[英]Efficient conversion of time series data into structure required for hts package in R
I have a time series in the classical form of (dput(data,30) output at the end of the question) 我有一个古典形式的时间序列(问题末尾的dput(data,30)输出)
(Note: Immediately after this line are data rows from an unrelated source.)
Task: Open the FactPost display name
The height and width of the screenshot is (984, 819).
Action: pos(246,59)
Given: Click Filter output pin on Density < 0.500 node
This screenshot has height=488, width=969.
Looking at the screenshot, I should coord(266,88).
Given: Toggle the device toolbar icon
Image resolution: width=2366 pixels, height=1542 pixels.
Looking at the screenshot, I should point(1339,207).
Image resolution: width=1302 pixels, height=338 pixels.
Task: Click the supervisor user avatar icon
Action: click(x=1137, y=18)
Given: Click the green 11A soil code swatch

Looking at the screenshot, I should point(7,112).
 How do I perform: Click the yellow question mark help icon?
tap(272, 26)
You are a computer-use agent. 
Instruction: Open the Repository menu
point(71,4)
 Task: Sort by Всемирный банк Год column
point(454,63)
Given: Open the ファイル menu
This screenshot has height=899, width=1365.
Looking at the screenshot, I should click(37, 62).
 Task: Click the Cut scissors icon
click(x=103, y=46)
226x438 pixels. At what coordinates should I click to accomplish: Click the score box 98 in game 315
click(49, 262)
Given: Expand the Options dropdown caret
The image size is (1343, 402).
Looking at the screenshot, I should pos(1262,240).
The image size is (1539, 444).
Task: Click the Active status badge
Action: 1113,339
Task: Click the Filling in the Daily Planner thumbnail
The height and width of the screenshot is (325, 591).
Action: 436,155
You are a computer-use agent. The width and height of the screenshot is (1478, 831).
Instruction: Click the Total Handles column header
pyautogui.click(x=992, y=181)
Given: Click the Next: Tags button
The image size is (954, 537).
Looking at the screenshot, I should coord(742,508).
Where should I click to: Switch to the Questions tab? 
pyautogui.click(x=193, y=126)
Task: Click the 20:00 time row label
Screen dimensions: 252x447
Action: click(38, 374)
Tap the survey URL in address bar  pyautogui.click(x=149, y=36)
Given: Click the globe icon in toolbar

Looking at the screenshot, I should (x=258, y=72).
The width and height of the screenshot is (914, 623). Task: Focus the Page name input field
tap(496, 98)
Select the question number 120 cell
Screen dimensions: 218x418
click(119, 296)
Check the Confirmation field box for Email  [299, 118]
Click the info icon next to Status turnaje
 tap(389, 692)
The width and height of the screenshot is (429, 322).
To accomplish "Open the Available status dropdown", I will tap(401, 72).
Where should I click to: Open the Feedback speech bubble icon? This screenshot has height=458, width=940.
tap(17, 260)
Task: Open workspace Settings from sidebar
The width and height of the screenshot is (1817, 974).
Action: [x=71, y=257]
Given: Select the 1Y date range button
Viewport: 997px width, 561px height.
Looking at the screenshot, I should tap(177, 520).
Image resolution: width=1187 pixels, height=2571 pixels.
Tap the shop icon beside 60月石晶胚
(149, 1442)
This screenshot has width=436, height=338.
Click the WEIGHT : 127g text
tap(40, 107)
Region Country Channel Customer Family Product Pack Date Quantity
A a 1 Z A a 1 2011-11-01 1000
...
A a 1 Z A a 1 2014-11-01 2000
A a 1 Z A a 2 2011-11-01 1000
...
A a 1 Z A a 2 2014-11-01 1000
A a 1 Z A b 1 2011-11-01 1000
...
A a 1 Z A b 2 2014-11-01 1000
...
...
D g 4 P D q 4 2011-11-01 1000
...
D g 4 P D q 4 2014-11-01 1000
I am struggling to find an efficient way of munging this data into the structure required by gts/hts, namely 我正在努力寻找一种有效的方法来将这些数据整合到gts / hts所需的结构中,即
Date Aa1ZAa1 Aa1ZAa2 Aa1ZAa3 ... Aa1ZAb1 Aa1ZBa1 ... ... Dg4PDq4
2011-11-01 1000 1000 234 654 354345 1234
...
2014-11-01 2000 1000 345 3454 345443 334
I'm using iteration at the moment which is clearly quite slow. 我现在正在使用迭代,这显然很慢。
I also have the problem that not all the series are the same length because some new products have been introduced or existing products have been sold into new countries/channels. 我还遇到的问题是,由于引入了一些新产品或现有产品已经销售到新的国家/地区,因此并非所有系列的长度都相同。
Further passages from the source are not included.